━━━ Pagina ━━━

Dai gruppi conservatori al potere Le rivolte arabe sono state giudicate, almeno nei primi mesi del 2011, come un ulteriore elemento a favore del ruolo regionale della Repubblica Islamica. In particolare, Khamenei ha considerato i mutamenti politici regionali come un «risveglio islamico», a riprova che il proprio dogmatismo anti-occidentale in politica estera, lungi dall’essere solo un residuo dei tempi della rivoluzione, fosse ancora un’architrave del discorso politico mediorientale. Analisi frettolose vedevano anzi possibili nuovi vantaggi geopolitici da queste rivolte, in particolare da quelle nell’area del Golfo, ossia in Bahrein (ove la maggioranza della popolazione è sciita) e nello Yemen. Addirittura il presidente Ahmadinejad si è spinto a dire che «si era nel mezzo di una rivoluzione mondiale», facilitata dal dodicesimo imam .
 
In altre parole, si temeva che il crollo di regimi filo-occidentali come quello di Ben ‘Ali e Mubarak e la crisi di quello yemenita accentuassero la crescita di influenza geopolitica dell’Iran. Crescita che, come è noto, ha attraversato tutto il primo decennio del nuovo millennio, anche grazie alla catastrofica politica mediorientale seguita dall’ex presidente statunitense, George W. Bush e alla rimozione di due nemici storici quali Saddam Hussein in Iraq e i talibani in Afghanistan.

━━━ Dati mostrati ━━━

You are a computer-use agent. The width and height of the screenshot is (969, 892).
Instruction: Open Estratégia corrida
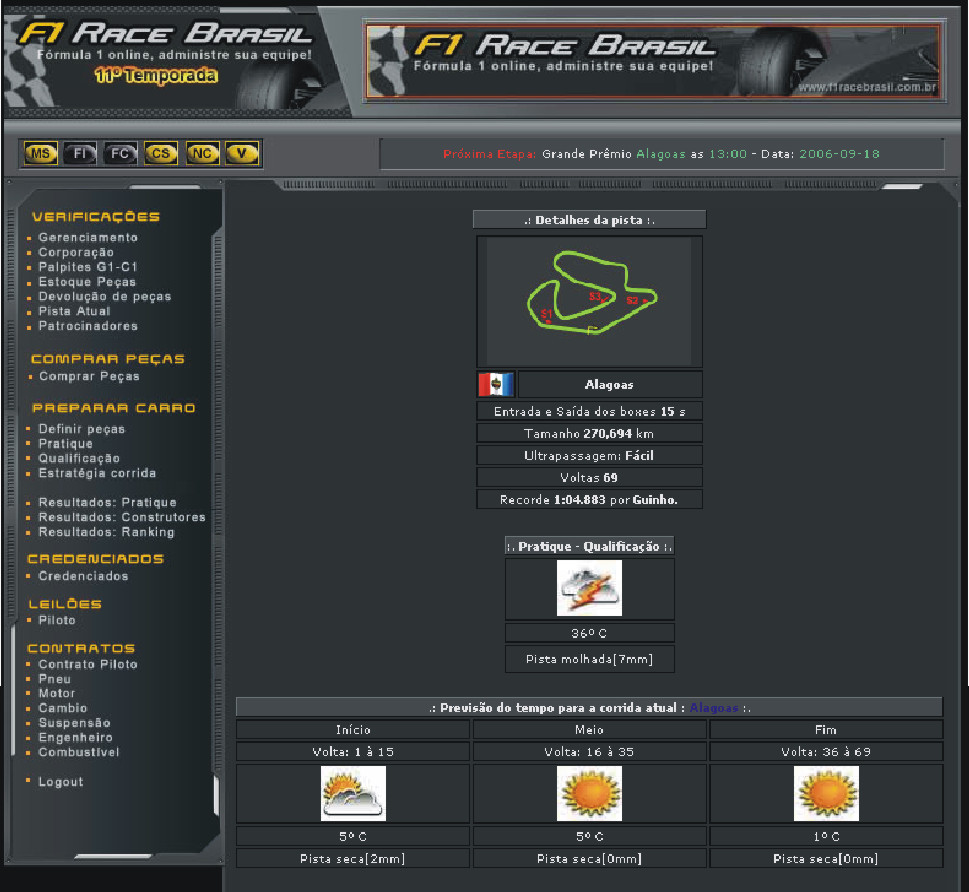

━━━

## Compito assegnato
Prosegui il testo sull'Iran e le rivolte arabe a partire dall'ultima frase riportata. I dati non hanno alcun ruolo in questo compito.

## Risultato esercizio
 
Questo tipo di analisi, diffusasi tanto in Occidente quanto in Iran, presentava tuttavia chiari limiti strutturali, come gli eventi dei mesi successivi non hanno tardato a far rilevare. Innanzitutto, ci si poneva dinanzi alle conseguenze regionali della «primavera araba» con una vecchia logica bipolare, imperniata sulla «zero-sum theory».
 
La fine di regimi filo-occidentali doveva, in quest’ottica, necessariamente favorire la principale potenza antagonista dell’Occidente, ossia l’Iran. In realtà, l’analisi binaria è – in questa regione – assolutamente controproducente: i nuovi regimi, per quanto possano essere maggiormente influenzati dalle forze islamiste, non sono per questo più vicini all’Iran. Anzi, Teheran aveva in questi ultimi due decenni beneficiato proprio della decadenza e scarsa credibilità di molti regimi arabi – e dell’Egitto prima di tutto – per espandere il proprio soft power nel Medio Oriente arabo, imponendosi come il principale sostenitore dei movimenti arabo-palestinesi (sia sunniti che sciiti) radicalmente opposti a Israele (Hamas ed Hezbollah) e beneficiando delle incertezze arabe nei rapporti con il nuovo Iraq post Saddam Hussein.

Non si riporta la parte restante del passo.